One major challenge that students face in understanding nonfiction text is that the vocabulary is often unfamiliar.  Students need to be taught word learning skills so that they can infer the meaning of new words. There are some interesting ways that you can enhance vocabulary teaching in your classroom.

It’s Greek (or Latin) to Me

Word learning skills include teaching students about affixes (prefixes, roots, and suffixes).  Ninety percent of English words with more than one syllable are based on Latin roots.  The remaining 10% are mostly Greek. A single Latin root generates 5-20 English words. Using traditional methods of memorizing vocabulary, you can only learn about 8-10 words a week. From a single root, students gain 5-20 words.   When students understand roots, they can analyze word meaning.

For example, teach students that “terre” means land.  Then have students figure out the meanings of: terrain, terrace, terrarium, terrestrial, extraterrestrial, subterranean, Mediterranean, terracotta, and terra nova.

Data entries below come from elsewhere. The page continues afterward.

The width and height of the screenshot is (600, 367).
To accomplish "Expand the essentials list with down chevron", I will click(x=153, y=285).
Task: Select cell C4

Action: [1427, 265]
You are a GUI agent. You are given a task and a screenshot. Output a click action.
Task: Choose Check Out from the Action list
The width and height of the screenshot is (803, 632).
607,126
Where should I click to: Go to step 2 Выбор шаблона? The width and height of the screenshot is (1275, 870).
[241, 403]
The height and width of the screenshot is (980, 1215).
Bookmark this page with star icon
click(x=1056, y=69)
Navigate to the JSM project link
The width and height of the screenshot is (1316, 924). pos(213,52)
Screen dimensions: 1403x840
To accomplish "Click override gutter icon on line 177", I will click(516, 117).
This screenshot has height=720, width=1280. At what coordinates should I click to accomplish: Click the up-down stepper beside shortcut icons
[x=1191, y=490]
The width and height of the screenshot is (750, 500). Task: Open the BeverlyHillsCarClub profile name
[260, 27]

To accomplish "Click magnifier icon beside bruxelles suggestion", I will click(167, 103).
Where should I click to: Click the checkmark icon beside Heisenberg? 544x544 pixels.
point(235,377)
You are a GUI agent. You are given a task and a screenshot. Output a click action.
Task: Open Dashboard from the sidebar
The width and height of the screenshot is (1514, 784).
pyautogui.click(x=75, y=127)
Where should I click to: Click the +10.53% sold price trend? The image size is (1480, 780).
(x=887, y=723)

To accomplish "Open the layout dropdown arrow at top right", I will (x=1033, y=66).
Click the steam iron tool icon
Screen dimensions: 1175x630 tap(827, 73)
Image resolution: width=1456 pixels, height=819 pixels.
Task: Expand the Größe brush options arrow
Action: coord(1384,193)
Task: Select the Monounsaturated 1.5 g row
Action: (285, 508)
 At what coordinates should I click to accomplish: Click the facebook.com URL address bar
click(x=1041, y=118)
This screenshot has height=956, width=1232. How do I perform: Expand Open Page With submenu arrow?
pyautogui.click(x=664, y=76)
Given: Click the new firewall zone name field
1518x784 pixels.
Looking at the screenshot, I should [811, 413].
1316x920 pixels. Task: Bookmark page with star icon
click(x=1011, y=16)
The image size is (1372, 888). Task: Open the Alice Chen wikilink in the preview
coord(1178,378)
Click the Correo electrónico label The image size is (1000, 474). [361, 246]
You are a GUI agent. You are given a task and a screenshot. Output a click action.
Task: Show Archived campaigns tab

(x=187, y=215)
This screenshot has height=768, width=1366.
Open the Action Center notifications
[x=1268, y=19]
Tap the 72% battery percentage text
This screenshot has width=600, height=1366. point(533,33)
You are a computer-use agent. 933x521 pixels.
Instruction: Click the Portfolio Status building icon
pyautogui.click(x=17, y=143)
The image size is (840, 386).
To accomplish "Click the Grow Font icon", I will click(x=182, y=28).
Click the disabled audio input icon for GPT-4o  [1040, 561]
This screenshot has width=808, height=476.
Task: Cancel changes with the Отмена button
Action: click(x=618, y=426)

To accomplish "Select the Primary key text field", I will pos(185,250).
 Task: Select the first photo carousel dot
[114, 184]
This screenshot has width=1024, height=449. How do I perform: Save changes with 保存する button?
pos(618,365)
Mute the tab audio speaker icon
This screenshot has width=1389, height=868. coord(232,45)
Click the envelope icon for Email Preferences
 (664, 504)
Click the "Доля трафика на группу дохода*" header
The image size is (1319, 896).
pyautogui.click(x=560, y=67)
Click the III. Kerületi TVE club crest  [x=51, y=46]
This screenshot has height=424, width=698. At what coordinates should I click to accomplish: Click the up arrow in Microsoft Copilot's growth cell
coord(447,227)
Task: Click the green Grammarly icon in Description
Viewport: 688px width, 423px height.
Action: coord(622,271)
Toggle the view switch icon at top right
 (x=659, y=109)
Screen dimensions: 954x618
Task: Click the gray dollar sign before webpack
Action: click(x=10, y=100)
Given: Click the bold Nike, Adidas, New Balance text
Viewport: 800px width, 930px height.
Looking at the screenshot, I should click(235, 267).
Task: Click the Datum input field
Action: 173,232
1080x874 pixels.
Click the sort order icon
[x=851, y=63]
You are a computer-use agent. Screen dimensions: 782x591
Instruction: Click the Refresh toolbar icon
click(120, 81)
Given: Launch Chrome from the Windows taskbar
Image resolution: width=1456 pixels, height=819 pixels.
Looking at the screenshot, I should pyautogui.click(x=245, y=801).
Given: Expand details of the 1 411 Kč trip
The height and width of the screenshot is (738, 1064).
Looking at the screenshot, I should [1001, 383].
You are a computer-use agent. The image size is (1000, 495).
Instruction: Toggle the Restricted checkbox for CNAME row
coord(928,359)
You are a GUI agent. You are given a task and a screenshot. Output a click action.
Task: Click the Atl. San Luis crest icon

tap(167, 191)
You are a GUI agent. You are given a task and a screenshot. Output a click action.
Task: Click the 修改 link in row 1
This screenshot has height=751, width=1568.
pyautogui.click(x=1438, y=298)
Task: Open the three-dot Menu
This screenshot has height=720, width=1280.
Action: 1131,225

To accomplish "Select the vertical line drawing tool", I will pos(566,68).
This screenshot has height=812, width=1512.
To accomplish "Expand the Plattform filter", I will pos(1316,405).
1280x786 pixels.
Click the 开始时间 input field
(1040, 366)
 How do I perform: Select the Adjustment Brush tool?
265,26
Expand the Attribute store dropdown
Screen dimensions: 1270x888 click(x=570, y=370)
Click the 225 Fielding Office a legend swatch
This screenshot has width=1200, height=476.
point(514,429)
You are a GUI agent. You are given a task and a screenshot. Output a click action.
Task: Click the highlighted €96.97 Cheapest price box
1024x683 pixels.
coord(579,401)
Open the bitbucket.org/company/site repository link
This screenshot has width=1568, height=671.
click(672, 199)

Students love challenges.  Here are a few simple word learning activities that promote comprehension:

Before Reading

  • Categorizing Vocabulary: Write new text vocabulary on the board. Students work in pairs to group these terms in categories to figure out what the text will be about. They can check to see if they were correct as they read.
  • Word Splash: Choose key words and concepts from the text. Write these groups of words in boxes on the board. Have students predict how these words/concepts work together. After reading, they can discuss how their ideas changed and why.

While Reading

  • Visualize Vocabulary: Have students identify words they feel are important as they read, and draw pictures to depict their importance.
  • Word Webbing: Have students create webs to show they understand the connections between different words.  Here’s an example for the animal kingdom:
  • Word Riddles: Have students select words from the text and write riddles with 3 or more clues, such as synonyms, number of syllables, root meaning, antonyms, etc.

After Reading

  • Word Theater: Write new vocabulary on the board.  Give each student a “secret” word from the list to act out.  See if their classmates can figure out what they mean.
  • 20 Questions: Place vocabulary words cards in a bag.  The person who’s “it,” picks a word. Others guess by asking up to 20 yes/no questions.  Person who figures the word out is “it.”